Data management and quality assurance
All relevant information for each subject should be recorded in the Case Report Form (CRF) and inputted into the Microsoft Access database in a timely, truthful and precise manner by trained research staff. An explanation should be given for all missing data. Complete CRF pages will be checked by the principle investigator and the responsible monitor with respect to completeness and plausibility. The patients will also be informed of the outpatient follow-up interviews by telephone, and all items will be regularly according assessed to the schedule shown in Fig 2. Changes to the database can only be made with joint written consent from the data managers, statisticians and clinical research leaders.
To ensure the safety and validity of the trial, the data will be overseen by an independent Data Safety Monitoring Board, which consists of clinicians and statisticians, during the study period.
Statistical analysis
The two-sided null hypothesis for the primary outcome measure states that both study interventions lead to a similar rate of stone recurrence; the alternative hypothesis is that one intervention will perform better than the other. The continuous variables will be recorded as the mean ± SD (for normally distributed variables) or medians and interquartile ranges (for skewed parameters) and will be statistically analysed with Student’s t-test and the nonparametric Mann–Whitney U test, respectively.
Categorical data will be presented as frequencies and group percentages and compared with Fisher’s exact test.
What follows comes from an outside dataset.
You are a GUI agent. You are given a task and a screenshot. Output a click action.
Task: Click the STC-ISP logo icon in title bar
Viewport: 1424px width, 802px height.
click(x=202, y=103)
Graded data, including age, quality of life, and Clavien-Dindo classification, will be compared with the Wilcoxon signed-rank test.
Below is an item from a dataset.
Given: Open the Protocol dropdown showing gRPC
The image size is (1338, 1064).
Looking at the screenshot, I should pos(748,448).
The odds ratio for having biliary complications will be determined with a logistic regression model. The homogeneity of the two groups will be described by comparing the demographic data and the baseline values.
All analyses will be performed on an intention-to-treat (ITT) basis. Statistical Package for the Social Sciences (SPSS) 10.0 (SPSS Inc., Chicago, IL, USA) will be used for statistical analysis. Statistical significance will be defined as P < 0.05.